Dataset records:
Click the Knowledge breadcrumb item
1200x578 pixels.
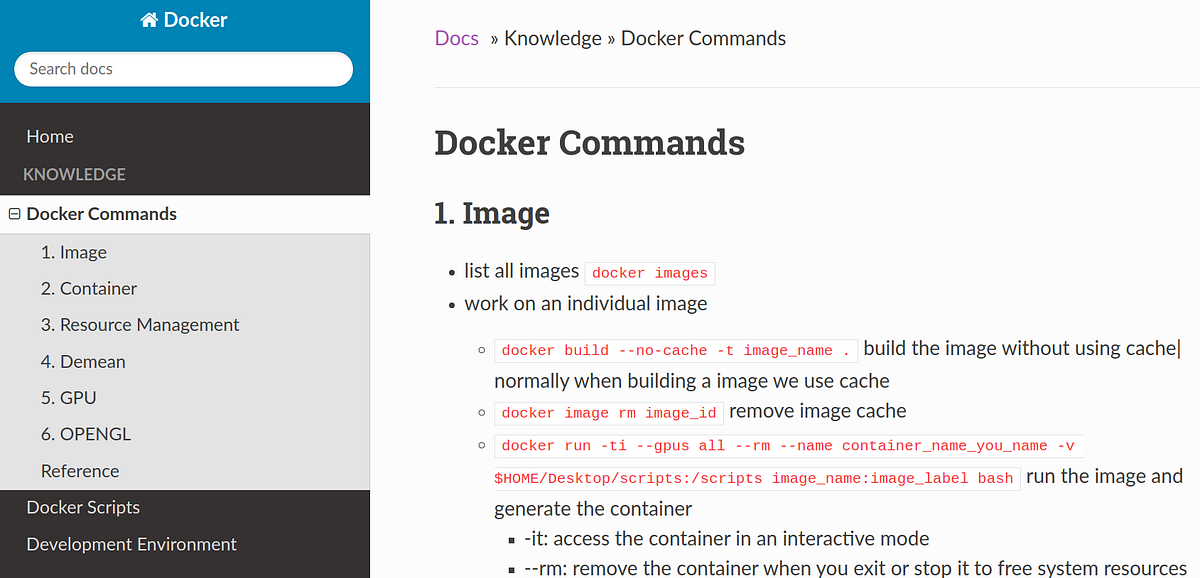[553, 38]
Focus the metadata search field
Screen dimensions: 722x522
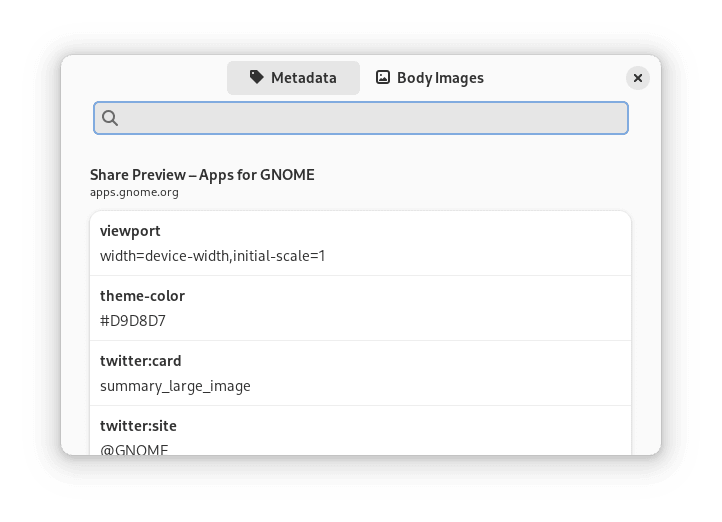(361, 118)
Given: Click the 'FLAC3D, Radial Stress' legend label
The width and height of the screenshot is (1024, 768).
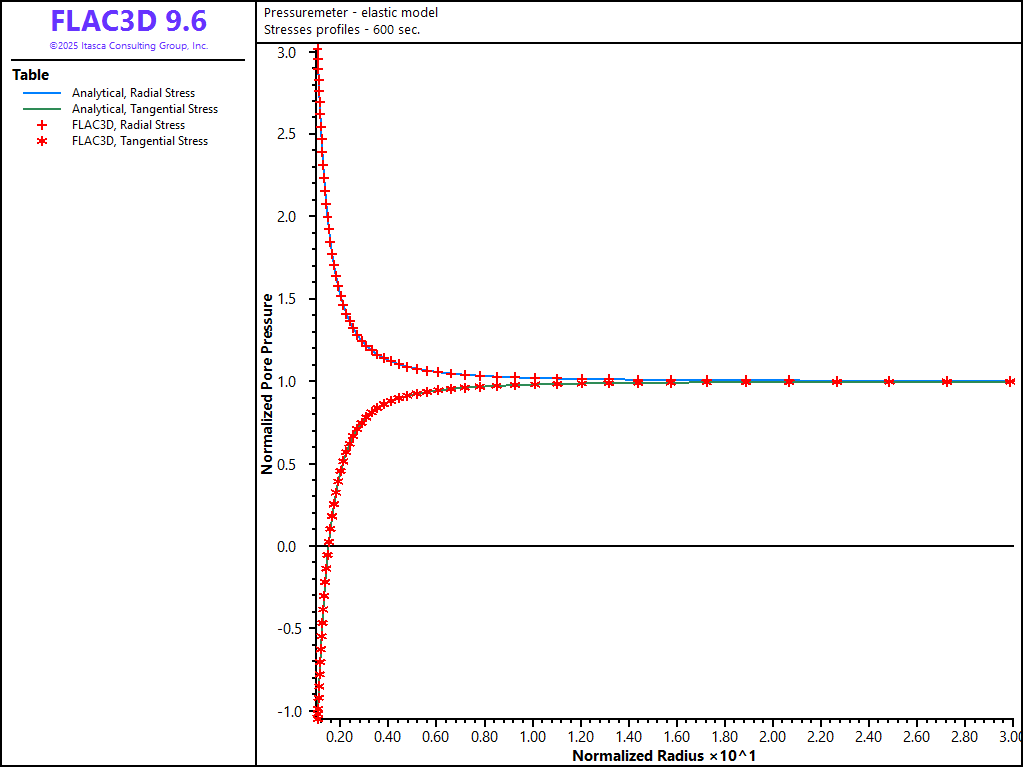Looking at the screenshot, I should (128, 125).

---

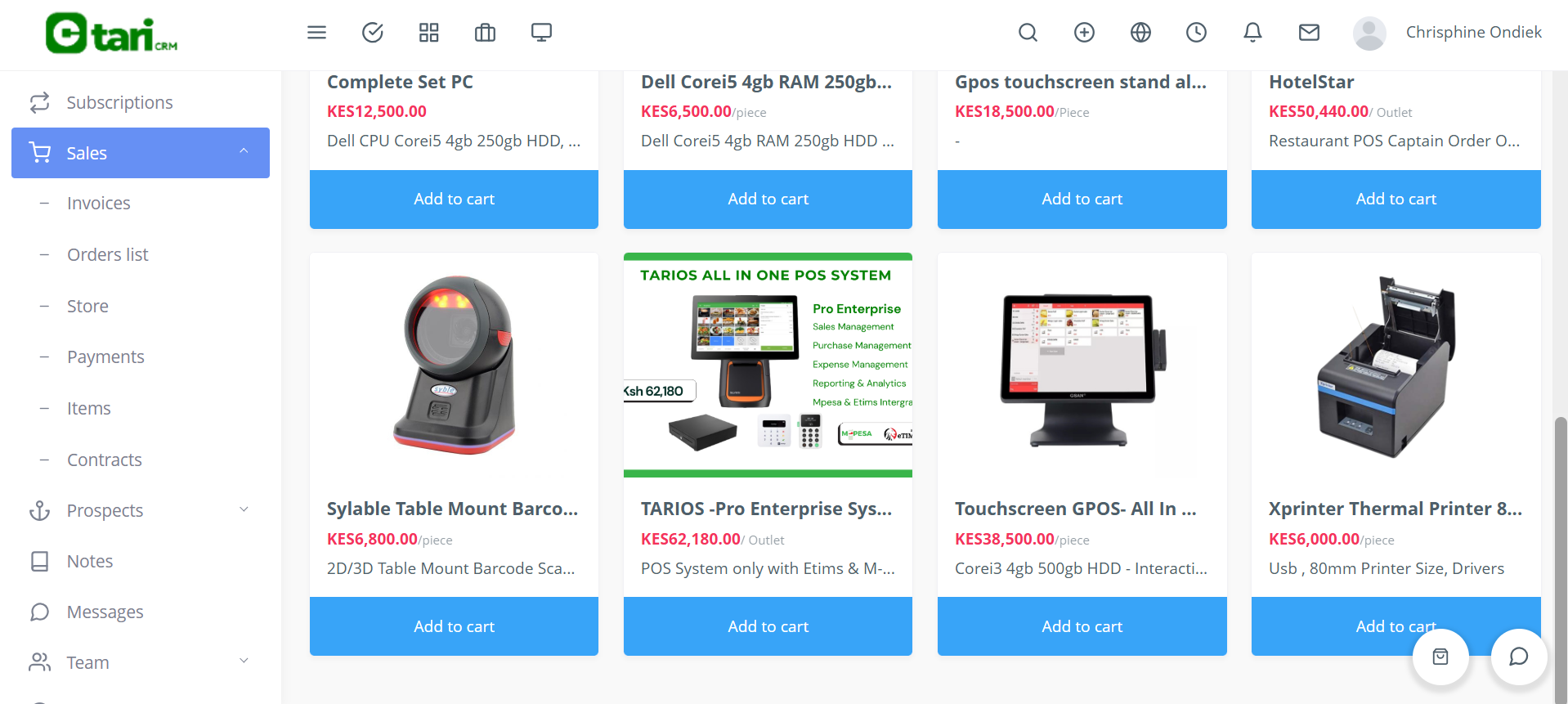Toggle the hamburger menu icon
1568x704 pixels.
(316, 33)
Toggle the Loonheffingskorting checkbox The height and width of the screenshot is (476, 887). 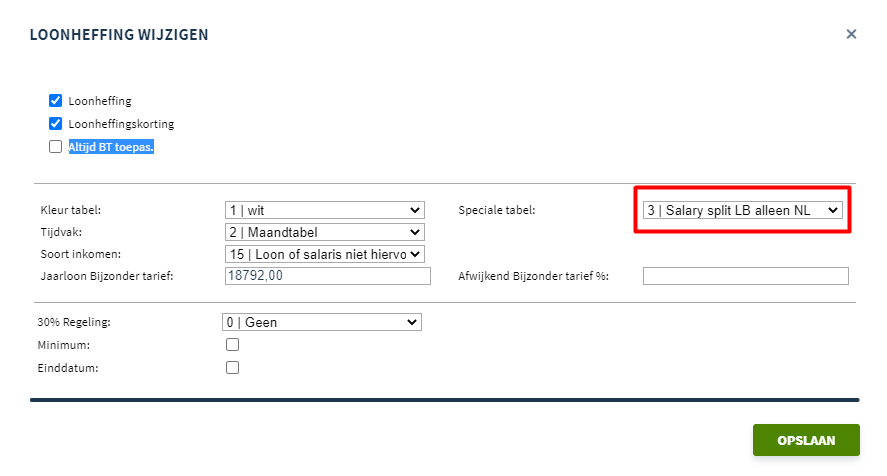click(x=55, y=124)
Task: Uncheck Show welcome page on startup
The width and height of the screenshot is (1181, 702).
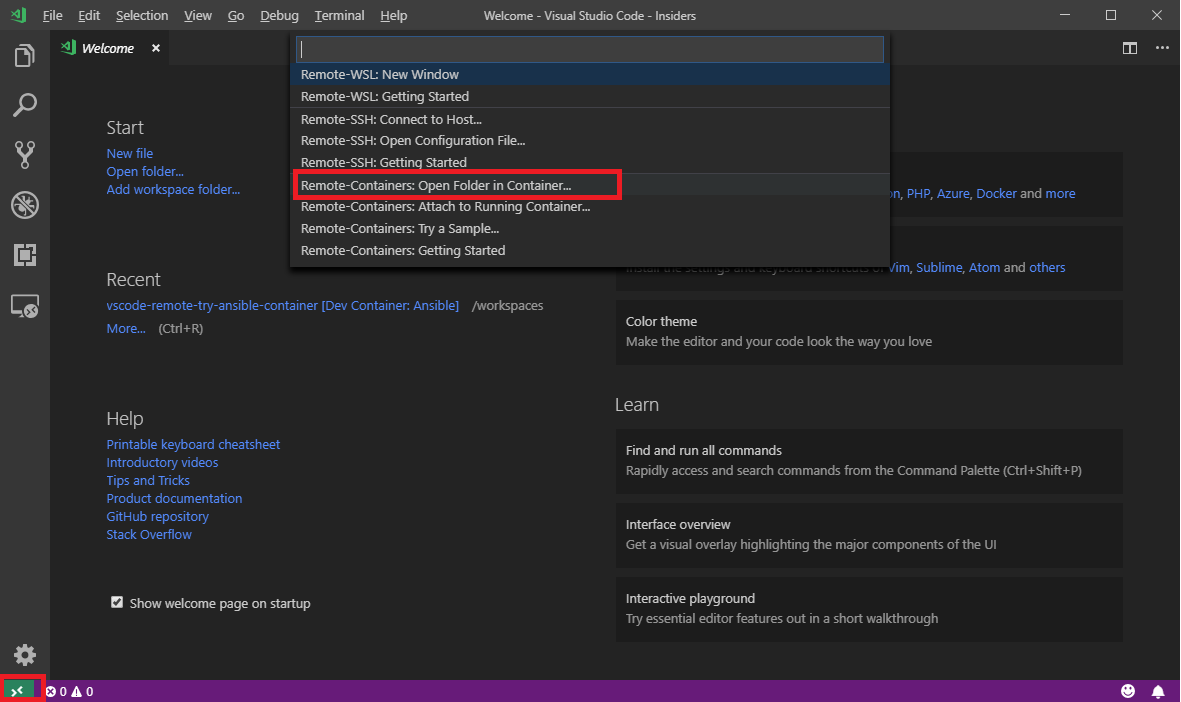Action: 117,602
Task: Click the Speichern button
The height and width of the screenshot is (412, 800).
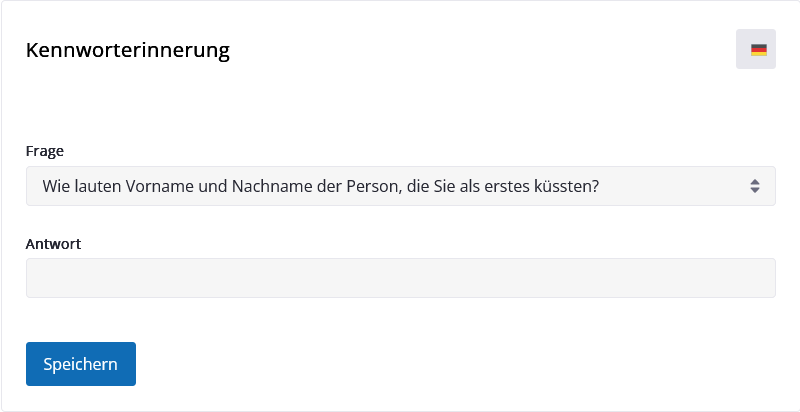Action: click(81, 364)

...

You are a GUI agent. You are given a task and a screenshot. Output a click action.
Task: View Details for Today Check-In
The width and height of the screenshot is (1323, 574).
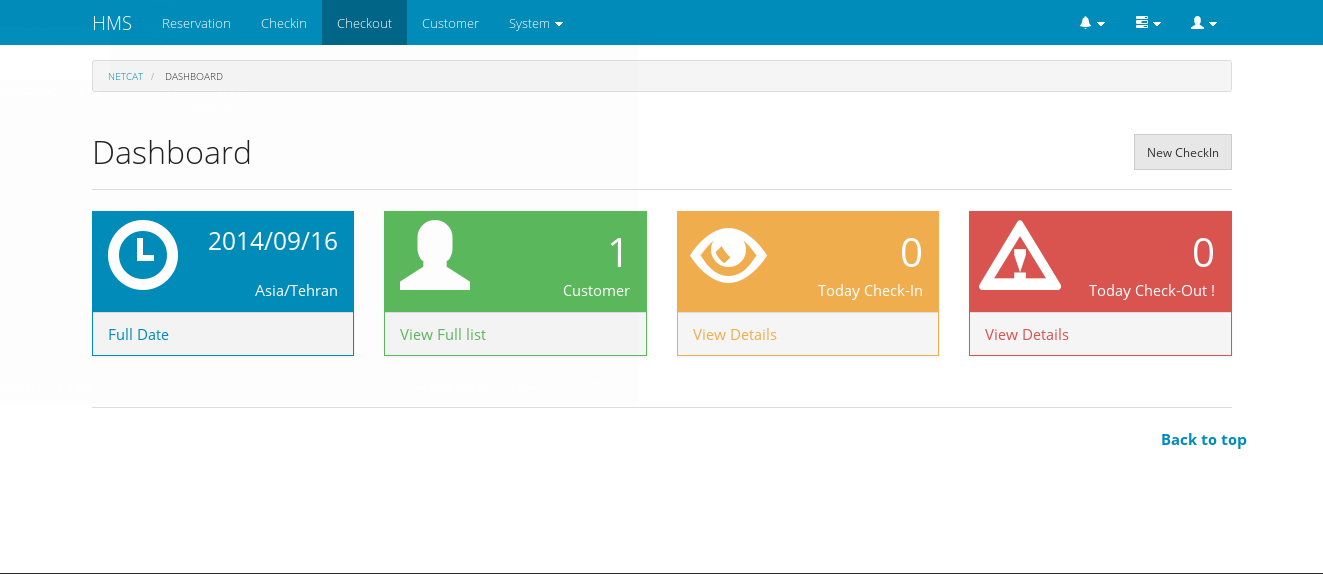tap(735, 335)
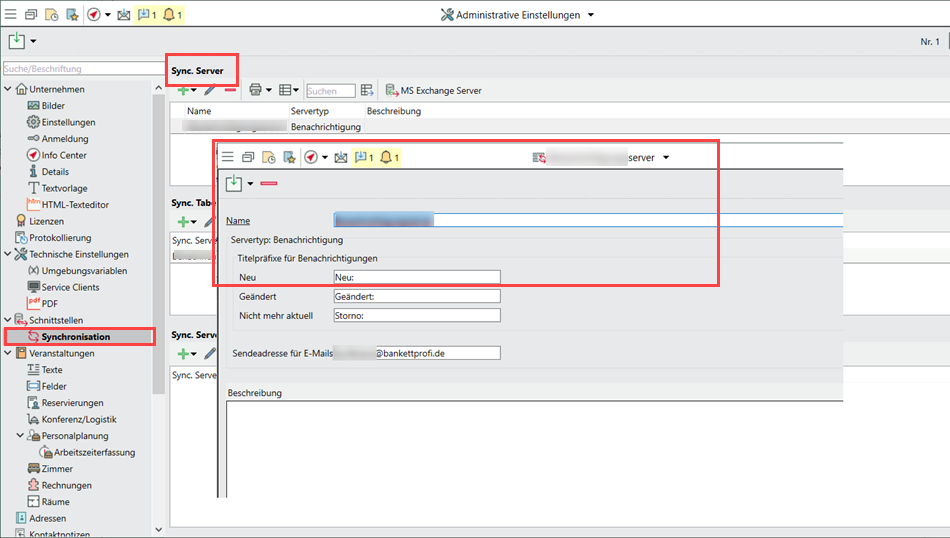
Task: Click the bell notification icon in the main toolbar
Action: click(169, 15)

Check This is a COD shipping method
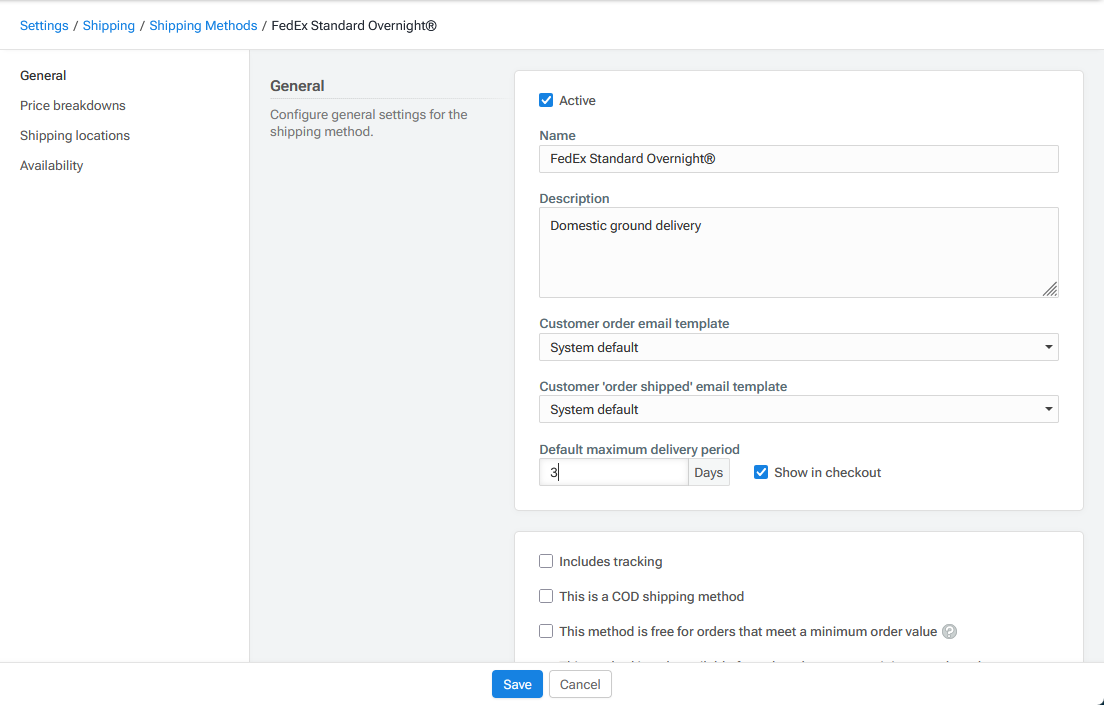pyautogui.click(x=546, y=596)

About this exercise: Repeat exactly, and only, the entries from the line with "Click the Knowledge breadcrumb item" through the line with "Given: Click the". Pictures are skipped.

Response area:
Click the Knowledge breadcrumb item
1200x578 pixels.
[553, 38]
Focus the metadata search field
Screen dimensions: 722x522
(361, 118)
Given: Click the 'FLAC3D, Radial Stress' legend label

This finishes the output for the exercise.